The injured person is entitled to full compensation which includes:
- reimbursement of all costs incurred in connection with the person’s treatment (costs connected with the injured person's stay in hospital, specialist appointments, costs of drugs or additional nursing or rehabilitation care). It is argued that such costs may also include travel expenses for relatives visiting the injured party, especially if the injured party is a minor;
- costs of training for another occupation if the injured worker has become disabled;
- disability benefit for a partial or total loss of ability to work or to compensate for increased needs or loss of future prospects;
- compensation to the injured party for the harm suffered; and
- compensation for the closest family in case of the death of the injured person or bodily harm resulting in loss of connection with the family.
2.5 Is it possible to claim compensation directly to the insurance company of the damaging party?
In general, only an insured person under a policy has a right to raise a claim resulting from an insurance contract directly against an insurance company.
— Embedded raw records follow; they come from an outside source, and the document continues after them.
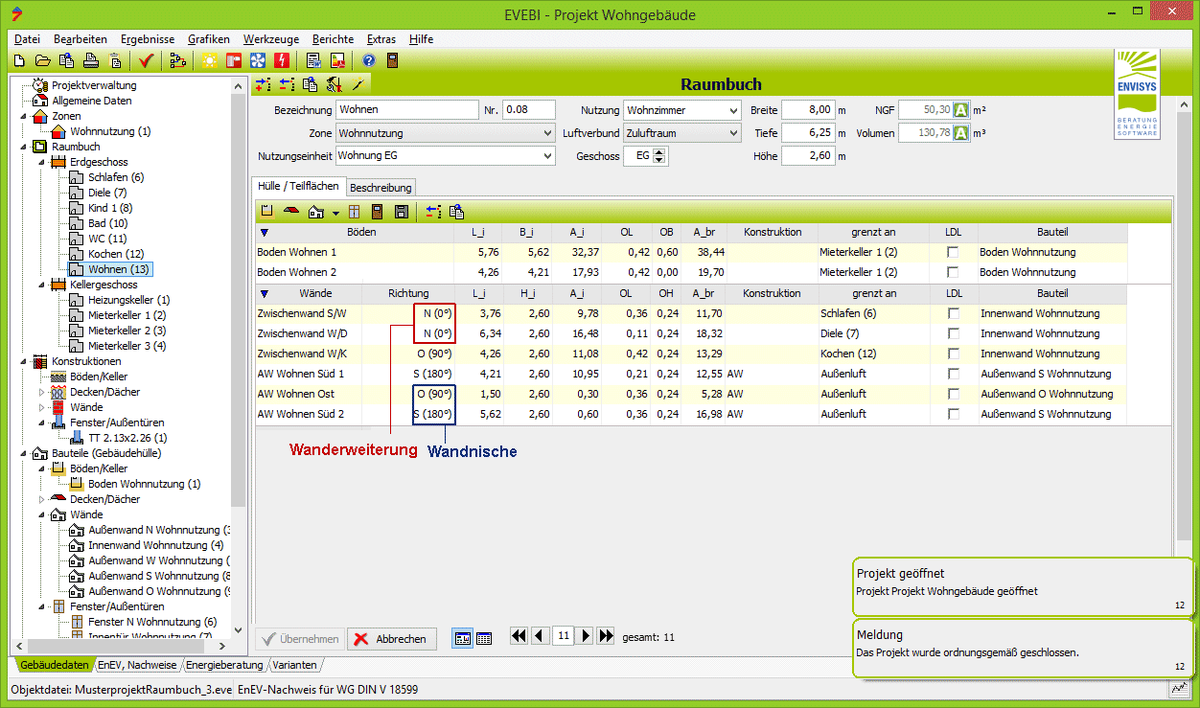Open the Luftverbund dropdown showing Zuluftraum

[x=733, y=133]
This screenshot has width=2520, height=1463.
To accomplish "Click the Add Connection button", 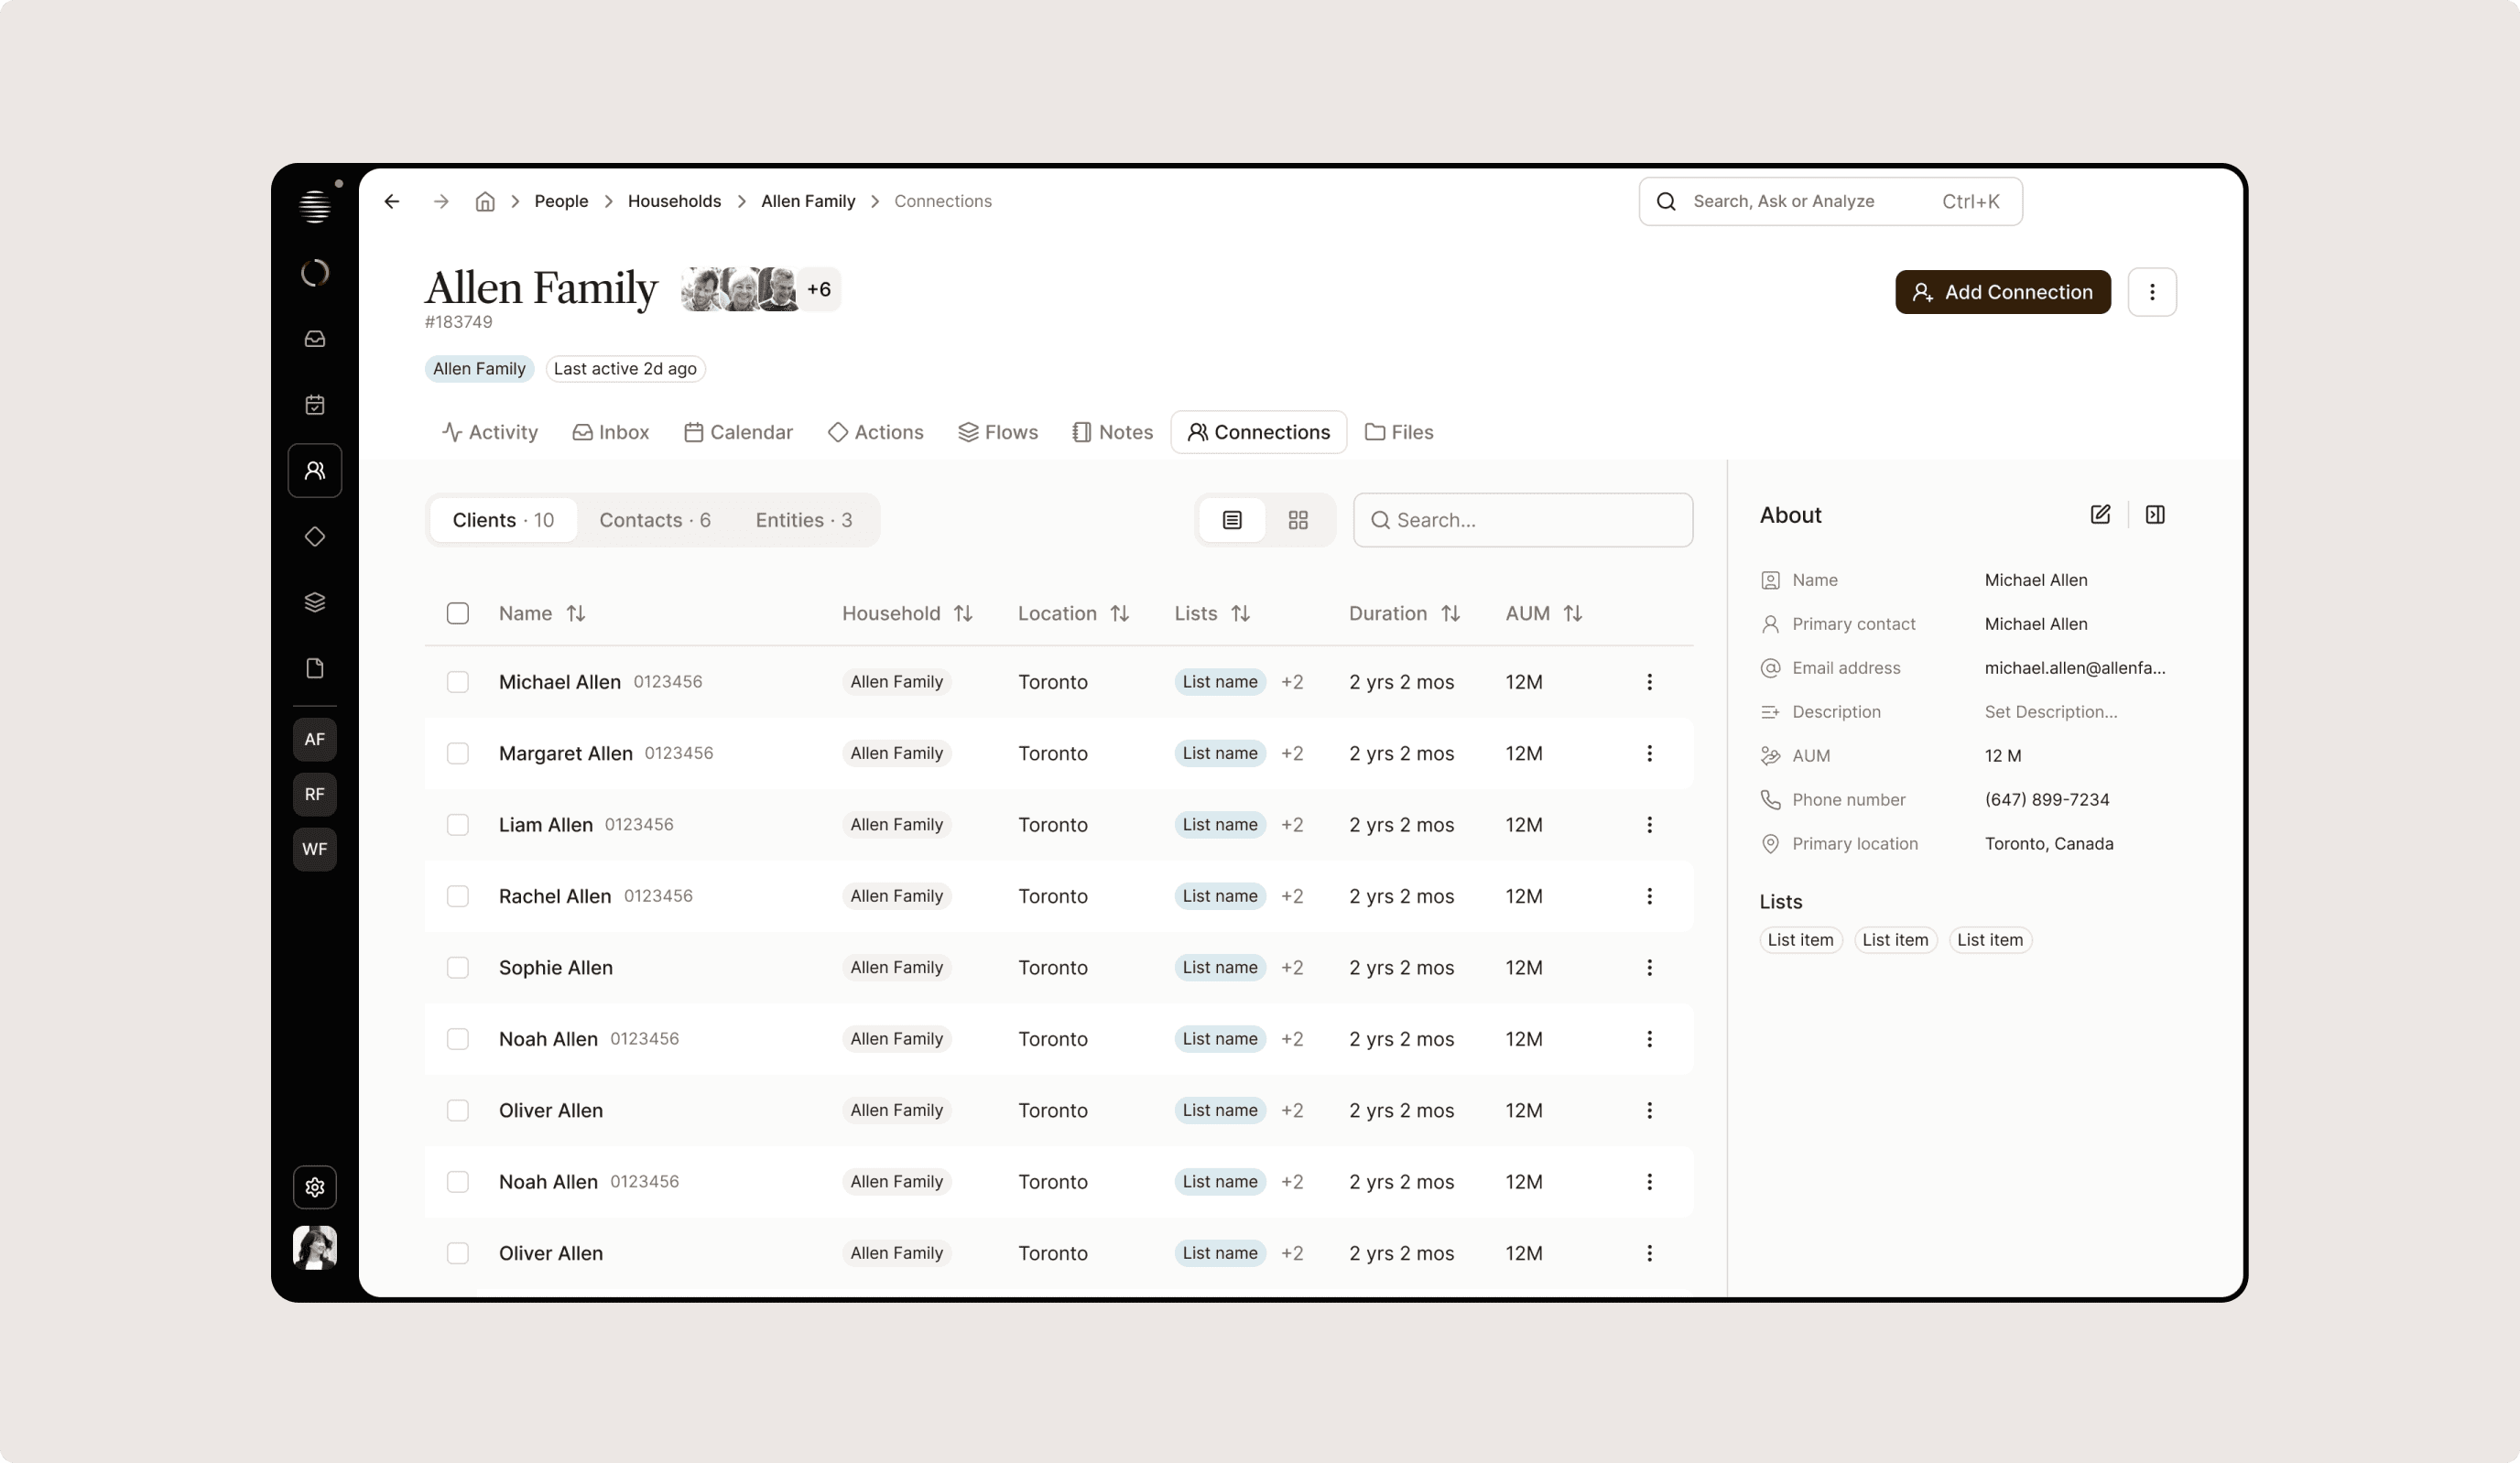I will (x=2002, y=292).
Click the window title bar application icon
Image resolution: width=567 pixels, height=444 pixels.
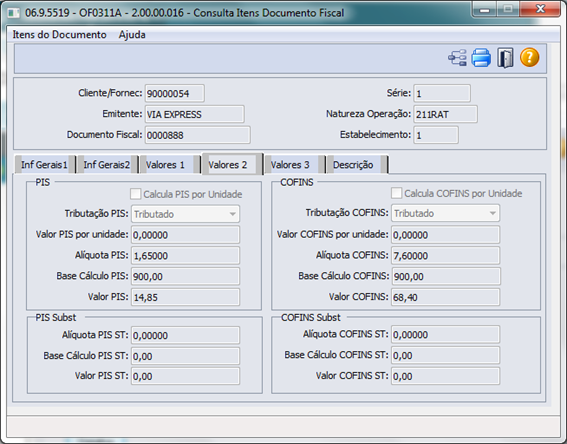[x=14, y=13]
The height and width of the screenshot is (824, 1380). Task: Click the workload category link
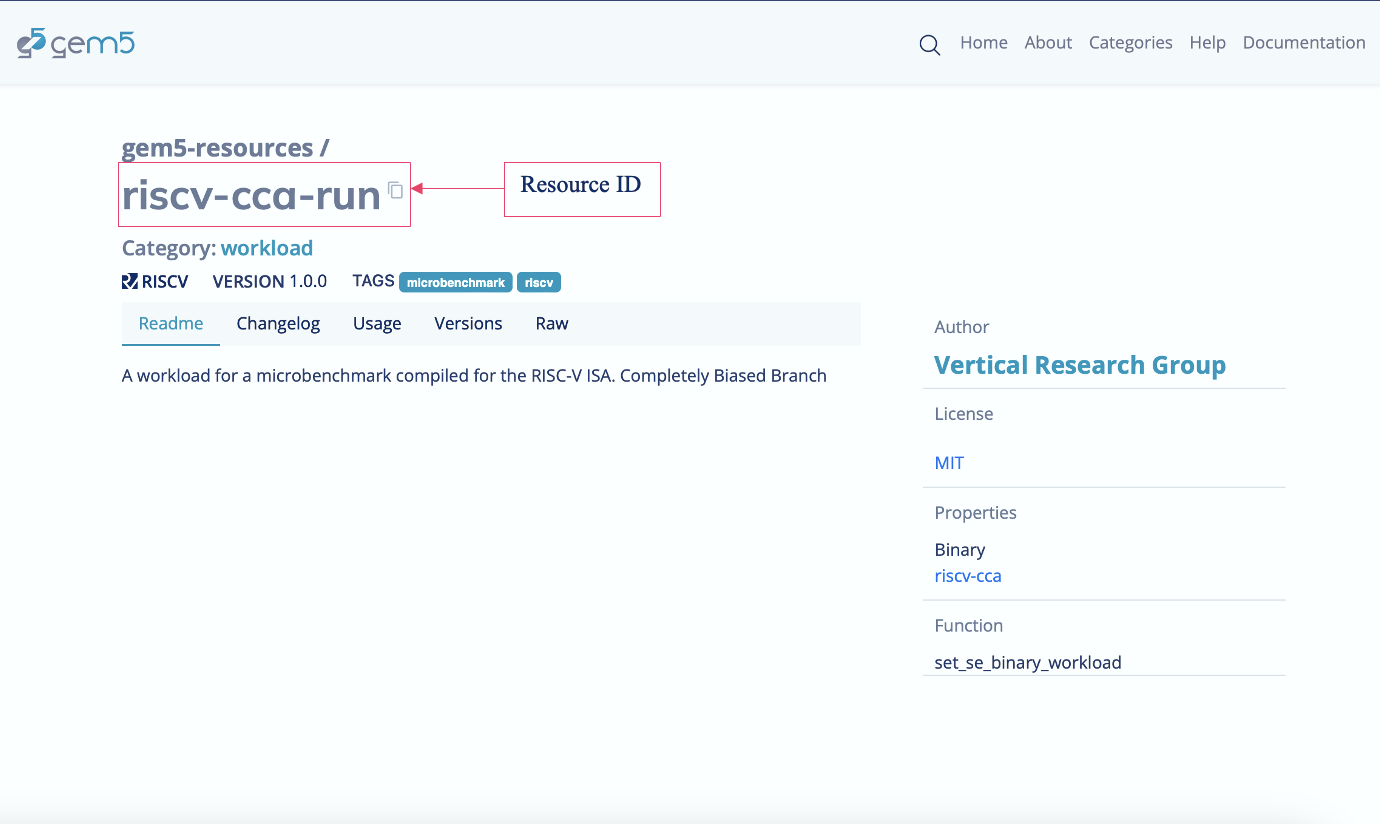click(x=267, y=248)
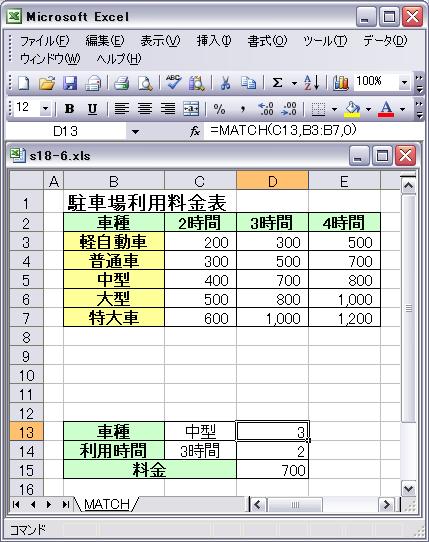
Task: Open a file with the Open folder icon
Action: 47,83
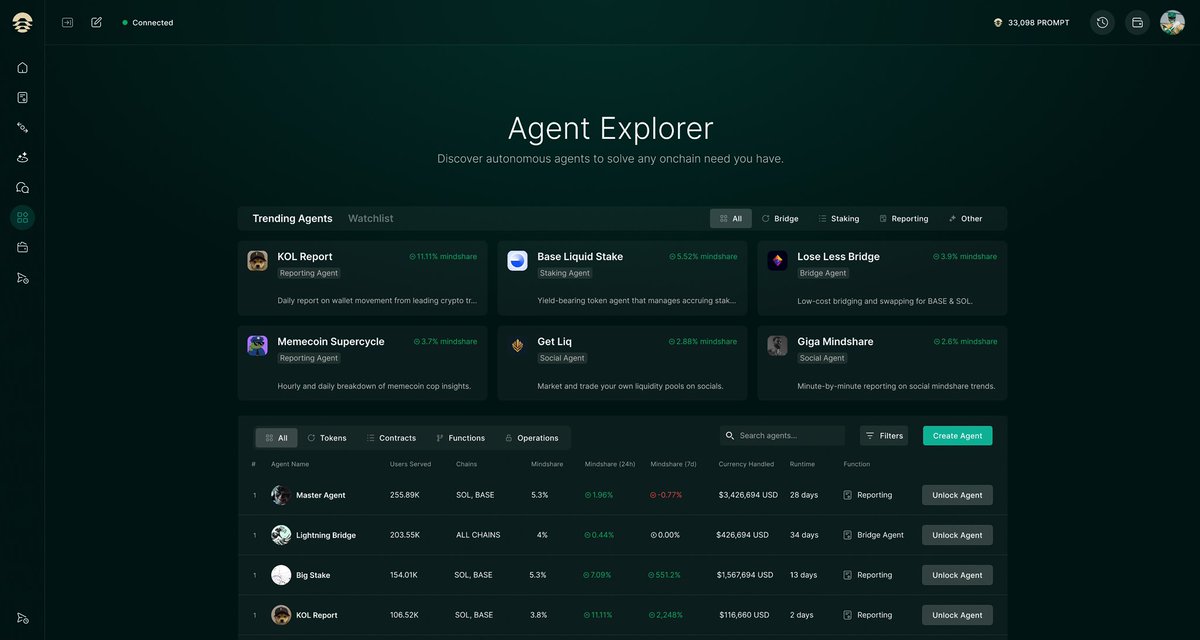Screen dimensions: 1200x640
Task: Open the Watchlist tab
Action: [370, 216]
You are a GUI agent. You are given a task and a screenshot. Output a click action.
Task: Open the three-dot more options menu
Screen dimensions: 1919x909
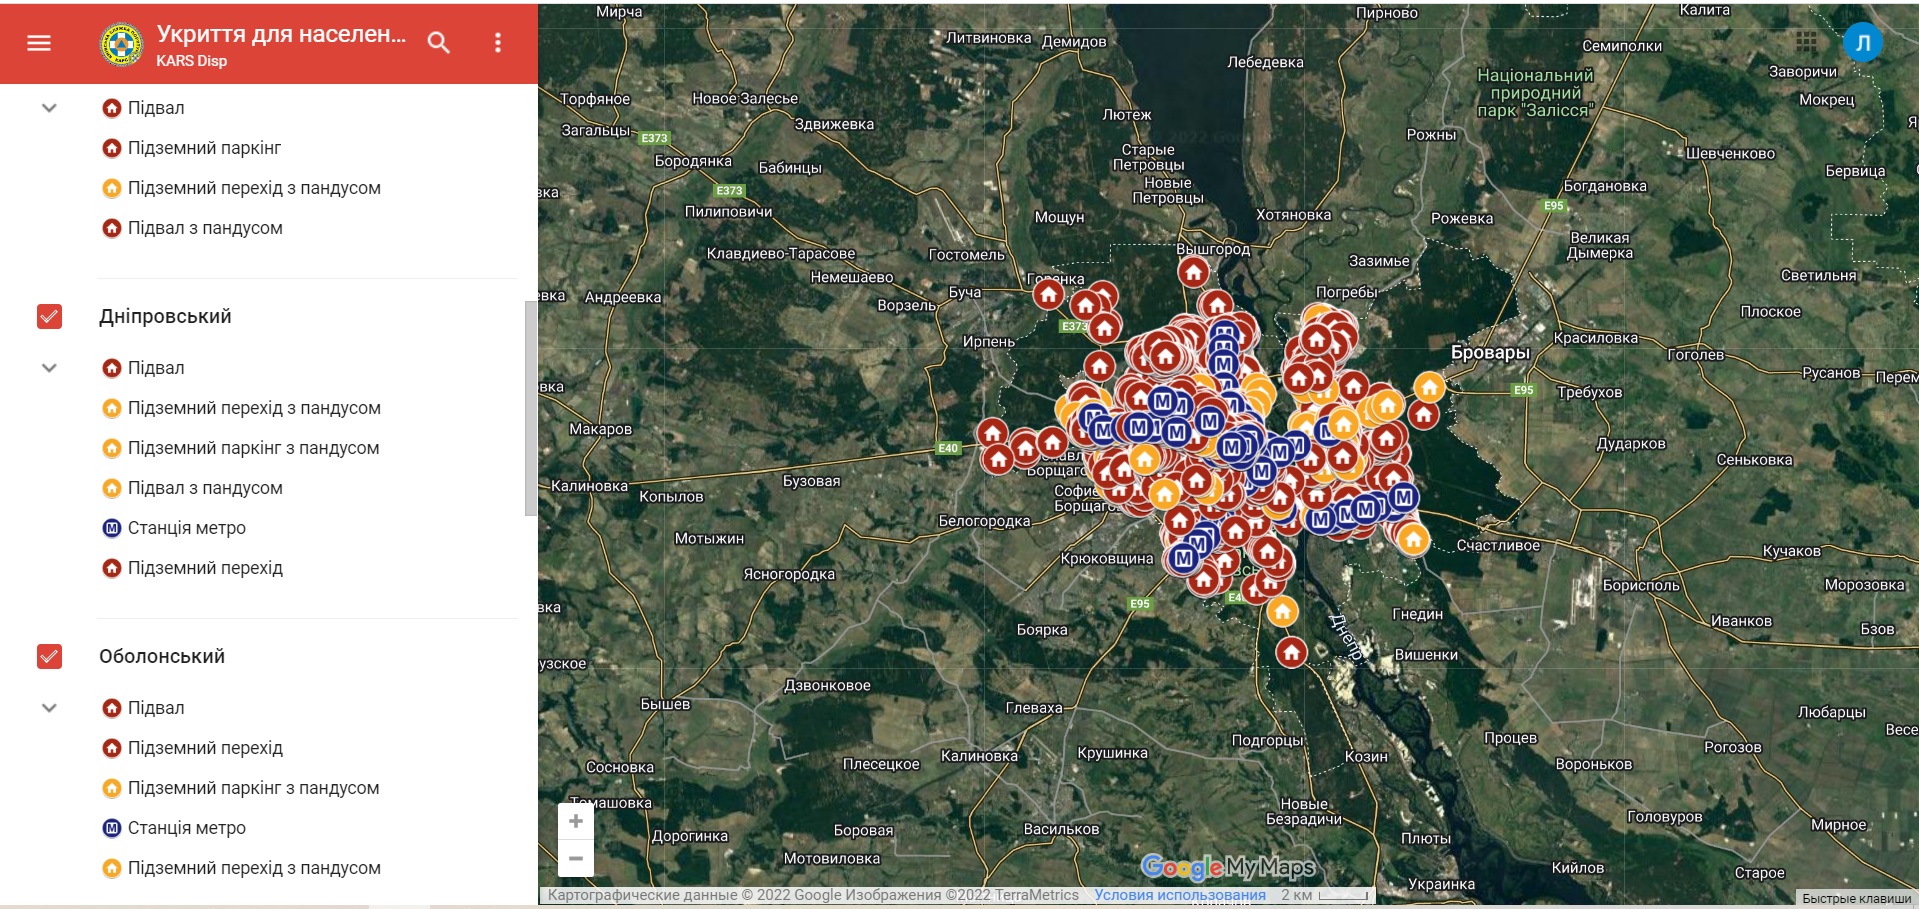[x=498, y=43]
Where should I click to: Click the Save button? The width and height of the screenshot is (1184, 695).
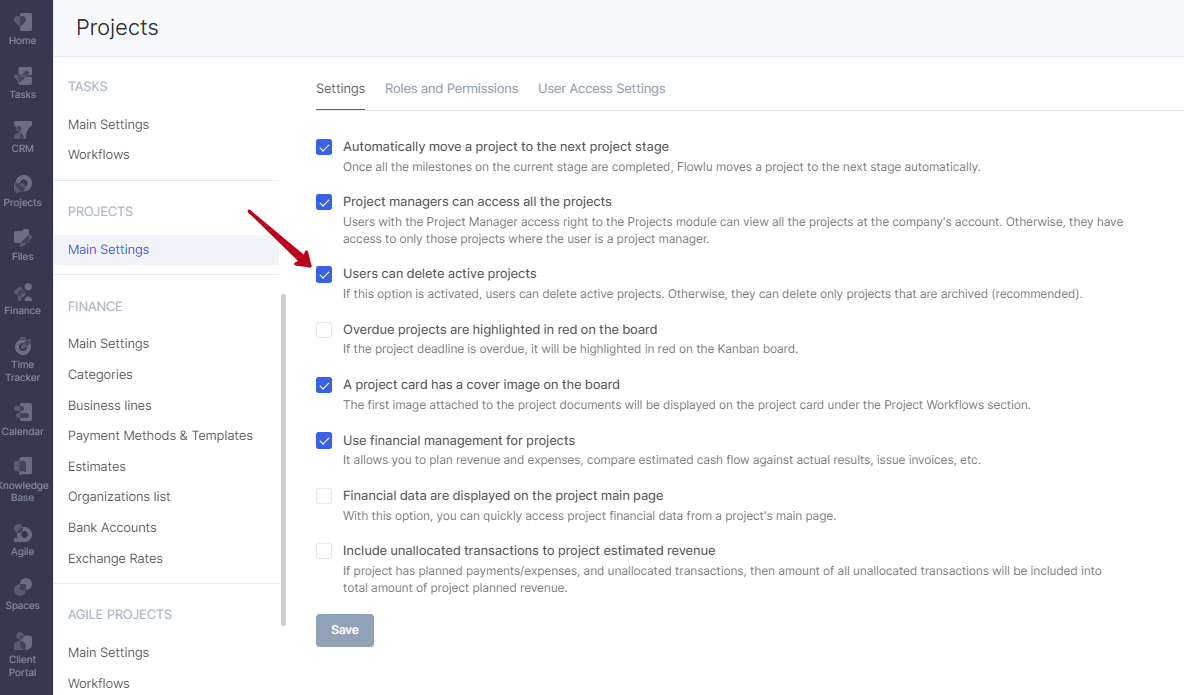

However, in the case of third-party liability insurance, a prospective third-party claimant who has suffered a loss as a result of the actions and / or omissions of the insured has a right to raise a claim directly against the insurance company (so-called actio directa).
In practice, to successfully raise a claim against an insurer, the prospective third-party claimant must possess the data of the given insurer and the insurance policy itself. This can be burdensome - as a rule, an insured party does not have to reveal such information (except for inter alia healthcare professionals who are obliged to provide information about their compulsory third-party civil liability insurance upon request of a patient).